Facing a vocal and hostile group of residents, proponents of a regional park west of Maricopa tried to spell out the purpose of the plan Thursday night.

Though there have been meetings and discussions about a possible park since 2007, when the Open Space & Trails Master Plan was approved, and the meeting at Copper Sky Multigenerational Center was the second open house in four months, many in the room said they knew nothing about a Palo Verde Regional Park.

They were angry about what they felt was lack of meeting notification in the rural area and they were angry about the park concept itself.

“This is BS,” said Mike Johnson, who said his property is near the 23,000 acres of Bureau of Land Management territory being considered for the park. “We don’t want to pay for something we already get for free.”

Johnson also said bringing more people into the area would increase the danger from drug-smuggling spotters in the mountains.

Kent Taylor, director of the Pinal County Open Space & Trail Department, and Michael Park, landscape architect with Environmental Planning Group (EPG), bore the brunt of the push-back from about 15 residents. An equal number stayed silent or spoke up for the park concept.

Planning for the park began last fall.

Taylor said the open house was a continuation of the information-gathering stage.
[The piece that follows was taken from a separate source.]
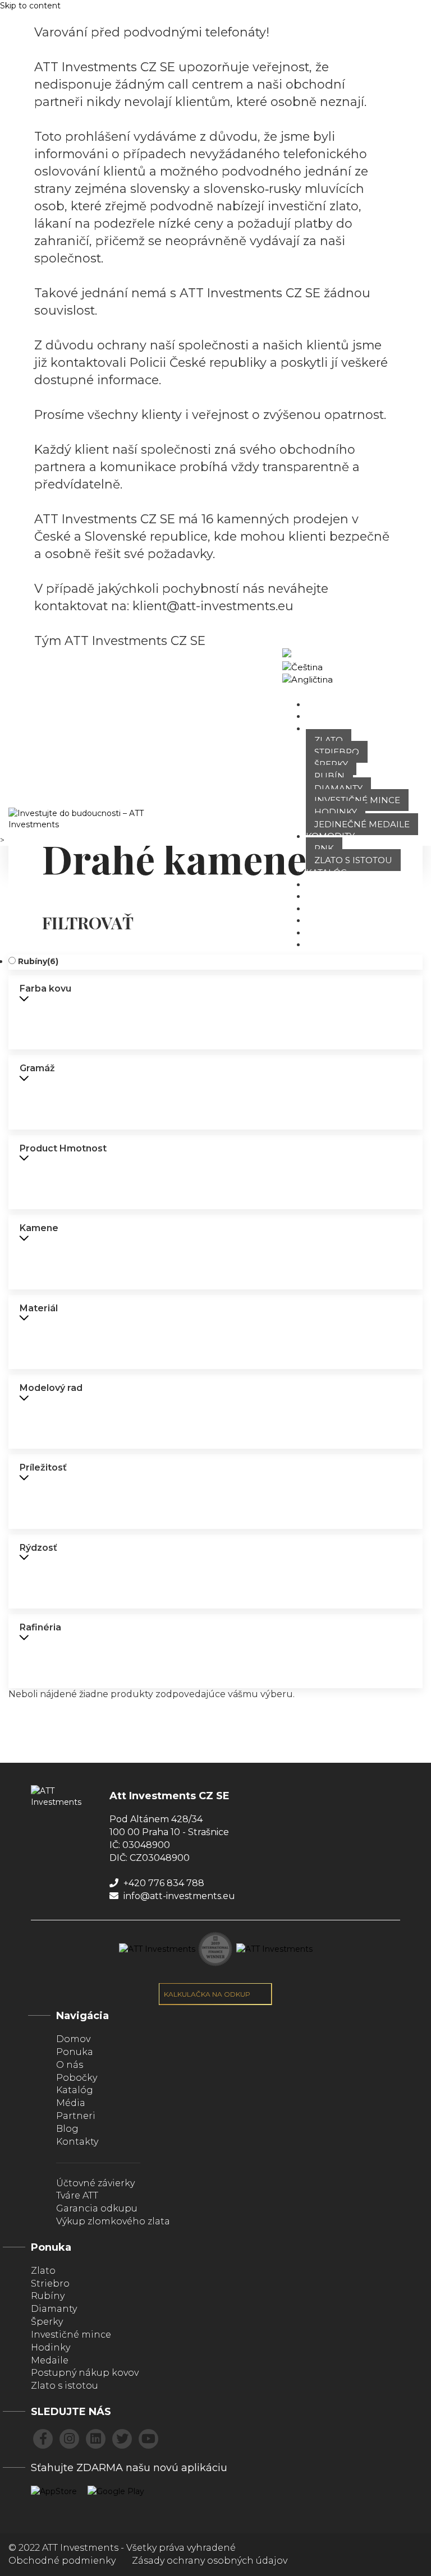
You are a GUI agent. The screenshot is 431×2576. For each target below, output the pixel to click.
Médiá (321, 908)
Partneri (328, 932)
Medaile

As residents continued to complain about lack of notification and question the impact on taxes, lifestyle and law enforcement, Taylor repeatedly encouraged them to write their concerns on the comment forms provided at the meeting.

A handful of those attending saw the park plan as an improvement in public safety.

The most popular items on the list of possibilities for a Palo Verde Park were non-motorized trails, according to an online poll conducted by the OS&T Department.

“Trails are fairly easy to build and will probably be in Phase 1,” Park said.

The county could also regulate the shooting area that already exists and develop campsites.

“The county gets a lot of its funds from camp fees,” he said.

Most other activities proposed for the parkland have been spoken of as fee-free. The Open Space & Trails Advisory Commission has hosted field trips into the BLM land to create more discussion on the recreational possibilities of a park.

County Supervisor Anthony Smith said creating the park would be funded by development impact fees. Smith spoke to the crowd off the cuff. Though Maricopa city staff was present, they did not wander into the fray.

Johnson said it was all just another government money-grab.

Taylor said the park proposal would not come to a public vote but would go through intermediate county staff before ultimately coming to a vote of the Board of Supervisors.

The next public meeting on the park plans is scheduled for June 9. There will be a preliminary meeting for stakeholders June 2.